Qu Wenruo writes:
> On 2020/2/22 下午2:18, halfdog wrote:
>> Hello list,
>>
>> Thanks for the fix to the bug reported in "FIDEDUPERANGE woes".
>>
>> I now got a kernel including that fix. I verified, that
>> deduplication now also worked on file ends. Deduplication
>> also picked up the unfragmented version of a file in cases,
>> where the second file was fragmented due to the bug having
>> a single tail block extent.
>>
>> Looking now at the statistics, I noticed that the "duperemove"
>> did not submit all small files to deduplication for unknown
>> reason (also not relevant for the current problem).
>>
>> So I modified the process to submit all identical files and
>> started to run it on a drive with bad fragmentation of small
>> files due to earlier bug. This procedure terminated middle
>> of night with following errors:
>>
>> [53011.819395] BTRFS error (device dm-1): bad tree block start,
>> want 90184380416 have 5483876589805514108 [53011.819426] BTRFS:
>> error (device dm-1) in __btrfs_free_extent:3080: errno=-5
>> IO failure
>
> Extent tree already screwed up.
>
> This means your fs is already screwed up.

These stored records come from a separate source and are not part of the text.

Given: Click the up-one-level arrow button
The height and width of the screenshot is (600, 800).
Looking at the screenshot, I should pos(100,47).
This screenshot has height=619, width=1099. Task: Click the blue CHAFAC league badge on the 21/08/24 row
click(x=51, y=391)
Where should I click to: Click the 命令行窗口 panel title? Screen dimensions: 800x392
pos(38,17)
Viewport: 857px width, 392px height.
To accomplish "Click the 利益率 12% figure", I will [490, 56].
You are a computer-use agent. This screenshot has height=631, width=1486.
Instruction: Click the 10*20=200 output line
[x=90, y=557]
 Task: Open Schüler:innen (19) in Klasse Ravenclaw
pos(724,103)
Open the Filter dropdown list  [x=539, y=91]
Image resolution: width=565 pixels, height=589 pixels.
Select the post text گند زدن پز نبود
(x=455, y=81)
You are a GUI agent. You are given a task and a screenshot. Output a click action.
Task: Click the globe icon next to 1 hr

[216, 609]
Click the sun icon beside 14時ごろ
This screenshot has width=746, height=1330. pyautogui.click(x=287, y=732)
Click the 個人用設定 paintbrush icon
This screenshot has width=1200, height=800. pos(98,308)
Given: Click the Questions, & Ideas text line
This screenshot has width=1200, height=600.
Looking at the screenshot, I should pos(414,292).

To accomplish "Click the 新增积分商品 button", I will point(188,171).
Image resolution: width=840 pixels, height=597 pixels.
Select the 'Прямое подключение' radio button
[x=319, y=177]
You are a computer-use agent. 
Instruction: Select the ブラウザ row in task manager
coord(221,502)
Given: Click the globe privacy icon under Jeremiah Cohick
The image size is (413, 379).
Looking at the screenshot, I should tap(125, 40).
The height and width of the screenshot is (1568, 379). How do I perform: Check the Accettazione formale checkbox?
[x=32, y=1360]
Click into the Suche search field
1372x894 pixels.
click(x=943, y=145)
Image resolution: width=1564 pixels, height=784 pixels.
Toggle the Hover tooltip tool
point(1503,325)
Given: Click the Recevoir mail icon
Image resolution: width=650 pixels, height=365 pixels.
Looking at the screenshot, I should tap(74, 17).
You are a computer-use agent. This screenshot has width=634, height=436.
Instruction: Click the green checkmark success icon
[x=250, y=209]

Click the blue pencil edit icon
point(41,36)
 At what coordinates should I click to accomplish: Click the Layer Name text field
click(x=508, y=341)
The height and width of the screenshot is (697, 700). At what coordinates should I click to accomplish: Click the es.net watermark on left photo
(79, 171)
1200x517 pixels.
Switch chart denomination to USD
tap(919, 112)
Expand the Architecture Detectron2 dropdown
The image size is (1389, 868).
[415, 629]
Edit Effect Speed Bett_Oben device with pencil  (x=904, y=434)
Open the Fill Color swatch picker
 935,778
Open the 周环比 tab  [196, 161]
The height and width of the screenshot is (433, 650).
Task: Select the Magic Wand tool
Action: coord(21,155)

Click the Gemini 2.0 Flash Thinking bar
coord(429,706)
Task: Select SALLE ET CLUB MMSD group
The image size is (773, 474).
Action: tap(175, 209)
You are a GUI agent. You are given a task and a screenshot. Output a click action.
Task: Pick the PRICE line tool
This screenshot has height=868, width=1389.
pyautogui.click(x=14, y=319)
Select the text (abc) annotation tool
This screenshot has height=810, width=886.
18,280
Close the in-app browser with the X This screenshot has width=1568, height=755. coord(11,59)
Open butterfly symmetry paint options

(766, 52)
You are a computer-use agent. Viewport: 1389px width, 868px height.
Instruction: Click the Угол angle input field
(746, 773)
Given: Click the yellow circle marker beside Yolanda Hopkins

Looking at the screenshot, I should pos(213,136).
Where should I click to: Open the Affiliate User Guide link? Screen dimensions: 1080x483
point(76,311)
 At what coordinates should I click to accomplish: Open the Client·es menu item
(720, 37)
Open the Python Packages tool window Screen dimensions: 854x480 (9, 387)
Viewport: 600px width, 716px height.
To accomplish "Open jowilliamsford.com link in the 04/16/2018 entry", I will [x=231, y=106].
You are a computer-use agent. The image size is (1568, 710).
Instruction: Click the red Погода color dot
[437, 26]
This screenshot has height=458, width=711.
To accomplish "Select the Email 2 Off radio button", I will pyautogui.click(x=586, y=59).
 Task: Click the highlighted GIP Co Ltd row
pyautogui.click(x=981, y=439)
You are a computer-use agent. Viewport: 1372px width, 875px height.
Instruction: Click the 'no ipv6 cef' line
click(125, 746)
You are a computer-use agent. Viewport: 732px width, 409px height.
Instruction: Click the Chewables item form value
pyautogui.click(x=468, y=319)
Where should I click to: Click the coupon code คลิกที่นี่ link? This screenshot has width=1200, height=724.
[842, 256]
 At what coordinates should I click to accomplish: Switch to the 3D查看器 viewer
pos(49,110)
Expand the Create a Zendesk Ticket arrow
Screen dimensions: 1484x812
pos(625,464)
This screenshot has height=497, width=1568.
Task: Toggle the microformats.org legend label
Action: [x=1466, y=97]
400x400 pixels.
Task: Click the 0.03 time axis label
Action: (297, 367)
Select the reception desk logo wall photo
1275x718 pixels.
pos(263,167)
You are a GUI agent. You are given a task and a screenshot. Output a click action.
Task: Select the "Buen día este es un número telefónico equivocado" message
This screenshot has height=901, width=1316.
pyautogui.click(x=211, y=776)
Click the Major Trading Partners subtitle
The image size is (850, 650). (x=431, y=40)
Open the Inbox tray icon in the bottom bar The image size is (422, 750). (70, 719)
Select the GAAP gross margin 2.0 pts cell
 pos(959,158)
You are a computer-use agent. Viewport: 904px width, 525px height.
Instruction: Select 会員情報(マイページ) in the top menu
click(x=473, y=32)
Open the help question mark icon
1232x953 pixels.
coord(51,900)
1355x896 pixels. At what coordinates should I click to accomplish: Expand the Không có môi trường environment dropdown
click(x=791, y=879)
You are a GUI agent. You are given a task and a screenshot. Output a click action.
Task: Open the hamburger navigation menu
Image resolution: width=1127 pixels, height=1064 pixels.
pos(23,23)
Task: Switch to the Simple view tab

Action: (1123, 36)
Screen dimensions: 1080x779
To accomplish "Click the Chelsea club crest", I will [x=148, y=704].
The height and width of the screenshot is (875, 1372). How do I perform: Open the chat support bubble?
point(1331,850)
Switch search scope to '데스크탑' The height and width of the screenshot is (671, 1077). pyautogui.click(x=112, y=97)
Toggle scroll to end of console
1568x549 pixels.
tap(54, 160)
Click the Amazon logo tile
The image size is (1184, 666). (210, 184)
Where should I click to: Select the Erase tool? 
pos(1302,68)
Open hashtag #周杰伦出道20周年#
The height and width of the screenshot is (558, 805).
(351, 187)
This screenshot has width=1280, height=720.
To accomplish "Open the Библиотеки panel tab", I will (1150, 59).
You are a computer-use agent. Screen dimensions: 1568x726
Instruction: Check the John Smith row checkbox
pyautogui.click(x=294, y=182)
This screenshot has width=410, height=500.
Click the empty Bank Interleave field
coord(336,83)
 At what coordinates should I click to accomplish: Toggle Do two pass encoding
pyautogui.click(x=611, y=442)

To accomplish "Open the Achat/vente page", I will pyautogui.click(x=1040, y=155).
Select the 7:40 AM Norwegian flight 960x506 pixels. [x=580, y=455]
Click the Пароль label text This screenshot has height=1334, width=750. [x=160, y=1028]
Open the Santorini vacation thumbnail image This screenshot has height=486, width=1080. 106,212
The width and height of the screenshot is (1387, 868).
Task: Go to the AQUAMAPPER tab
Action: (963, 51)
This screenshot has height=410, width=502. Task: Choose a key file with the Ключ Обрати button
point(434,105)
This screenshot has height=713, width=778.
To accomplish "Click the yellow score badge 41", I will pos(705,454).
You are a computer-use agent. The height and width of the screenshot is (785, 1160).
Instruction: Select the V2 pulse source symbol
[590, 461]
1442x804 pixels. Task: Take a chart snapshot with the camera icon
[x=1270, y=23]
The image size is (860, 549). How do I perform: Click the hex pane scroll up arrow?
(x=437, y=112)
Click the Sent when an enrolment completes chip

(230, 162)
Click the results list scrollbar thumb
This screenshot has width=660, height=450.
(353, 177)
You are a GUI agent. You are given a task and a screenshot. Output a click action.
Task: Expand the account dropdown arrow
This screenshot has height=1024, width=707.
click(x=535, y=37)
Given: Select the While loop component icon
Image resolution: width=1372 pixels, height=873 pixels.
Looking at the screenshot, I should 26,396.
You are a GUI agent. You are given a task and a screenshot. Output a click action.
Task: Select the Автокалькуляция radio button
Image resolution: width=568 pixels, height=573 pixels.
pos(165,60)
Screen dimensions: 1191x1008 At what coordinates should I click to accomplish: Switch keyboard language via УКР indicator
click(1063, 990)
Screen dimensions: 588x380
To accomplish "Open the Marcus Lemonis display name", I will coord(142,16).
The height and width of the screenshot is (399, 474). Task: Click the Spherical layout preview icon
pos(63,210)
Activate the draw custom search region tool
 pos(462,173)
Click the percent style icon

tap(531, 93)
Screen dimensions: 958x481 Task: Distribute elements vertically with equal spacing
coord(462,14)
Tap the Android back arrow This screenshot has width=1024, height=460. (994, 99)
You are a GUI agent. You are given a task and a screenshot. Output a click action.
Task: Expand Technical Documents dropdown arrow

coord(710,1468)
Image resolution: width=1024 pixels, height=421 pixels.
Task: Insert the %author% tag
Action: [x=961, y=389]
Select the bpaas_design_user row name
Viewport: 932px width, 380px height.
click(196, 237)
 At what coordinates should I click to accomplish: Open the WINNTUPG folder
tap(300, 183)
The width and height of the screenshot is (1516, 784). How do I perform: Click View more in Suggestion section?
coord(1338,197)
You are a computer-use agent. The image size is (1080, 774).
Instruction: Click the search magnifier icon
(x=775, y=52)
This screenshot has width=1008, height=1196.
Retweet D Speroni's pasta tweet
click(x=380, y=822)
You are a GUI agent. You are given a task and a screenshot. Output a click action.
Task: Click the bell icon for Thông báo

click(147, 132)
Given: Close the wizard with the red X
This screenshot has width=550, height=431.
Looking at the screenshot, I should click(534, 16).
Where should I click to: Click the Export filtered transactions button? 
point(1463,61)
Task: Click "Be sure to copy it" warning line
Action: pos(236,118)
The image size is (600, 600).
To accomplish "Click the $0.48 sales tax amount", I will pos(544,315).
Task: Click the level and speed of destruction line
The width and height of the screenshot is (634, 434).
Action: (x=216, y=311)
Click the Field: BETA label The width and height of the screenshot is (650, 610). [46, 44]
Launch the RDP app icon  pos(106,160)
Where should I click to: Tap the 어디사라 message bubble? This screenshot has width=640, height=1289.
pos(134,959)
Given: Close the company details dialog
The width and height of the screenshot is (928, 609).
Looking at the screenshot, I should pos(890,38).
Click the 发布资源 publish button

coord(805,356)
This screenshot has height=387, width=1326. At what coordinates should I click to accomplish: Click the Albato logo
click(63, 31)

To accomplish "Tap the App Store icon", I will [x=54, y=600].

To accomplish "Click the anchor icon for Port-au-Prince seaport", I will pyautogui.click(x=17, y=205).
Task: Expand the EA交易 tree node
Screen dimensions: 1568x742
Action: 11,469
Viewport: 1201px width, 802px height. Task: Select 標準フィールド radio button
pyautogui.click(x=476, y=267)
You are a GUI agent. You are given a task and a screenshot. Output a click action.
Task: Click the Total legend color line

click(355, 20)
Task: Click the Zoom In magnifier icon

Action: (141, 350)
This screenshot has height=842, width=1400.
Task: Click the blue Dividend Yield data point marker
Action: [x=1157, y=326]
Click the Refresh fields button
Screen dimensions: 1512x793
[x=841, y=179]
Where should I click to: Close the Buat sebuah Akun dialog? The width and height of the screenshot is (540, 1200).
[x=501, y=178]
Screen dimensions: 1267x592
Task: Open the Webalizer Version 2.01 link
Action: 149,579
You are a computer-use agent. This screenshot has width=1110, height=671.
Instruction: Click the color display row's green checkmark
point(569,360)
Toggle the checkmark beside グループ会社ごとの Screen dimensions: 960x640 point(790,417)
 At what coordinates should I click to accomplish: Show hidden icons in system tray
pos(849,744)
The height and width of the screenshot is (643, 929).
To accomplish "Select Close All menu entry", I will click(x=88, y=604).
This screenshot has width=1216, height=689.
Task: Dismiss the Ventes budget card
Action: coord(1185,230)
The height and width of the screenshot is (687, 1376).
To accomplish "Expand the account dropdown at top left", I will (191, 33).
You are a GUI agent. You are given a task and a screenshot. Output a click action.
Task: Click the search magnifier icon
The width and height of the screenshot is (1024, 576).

This is what I assumed. It is just a funny coincidence, that
this happened exactly using the disk the first time after a
fsck to run massive deduplication on a filesystem with approximately
each file existing in 20x copies, with at least one duplicated
copy for each set of same files.
>> [53011.819434] BTRFS info (device dm-1): forced readonly
>> [53011.819441] BTRFS: error (device dm-1) in
>> btrfs_run_delayed_refs:2188: errno=-5 IO failure [53624.948618]
>> BTRFS error (device dm-1): parent transid verify failed on
>> 67651596288 wanted 27538 found 27200 [53651.093717] BTRFS
>> error (device dm-1): parent transid verify failed on 67651596288
>> wanted 27538 found 27200 [53706.250680] BTRFS error (device
>> dm-1): parent transid verify failed on 67651596288 wanted
>> 27538 found 27200
>
> Transid error is not a good sign either.
>
>>
>> Could this be related to the previous fix or is this more
>> likely just a random hardware/software bug at a weird time?
>
> Not sure, but I don't think the reflink-beyond-eof fix is related
> to the bug, as the main problem is the tree block COW.
>
> Normally such transid corruption is related to extent tree
> corruption, which matches the result from btrfs check.
So it seems, but the reason is unclear. At least there were no
hardware failures (SMART, ECC, processor temperature) reported,
no bus transfer errors, so this might be a software fault.
As the data on the disk is not really needed, the disk is currently
cold without any need to bring it online soon, this would allow
to use it for debugging the cause of corruption.
If there is any interest in that, I could try to assist, e.g.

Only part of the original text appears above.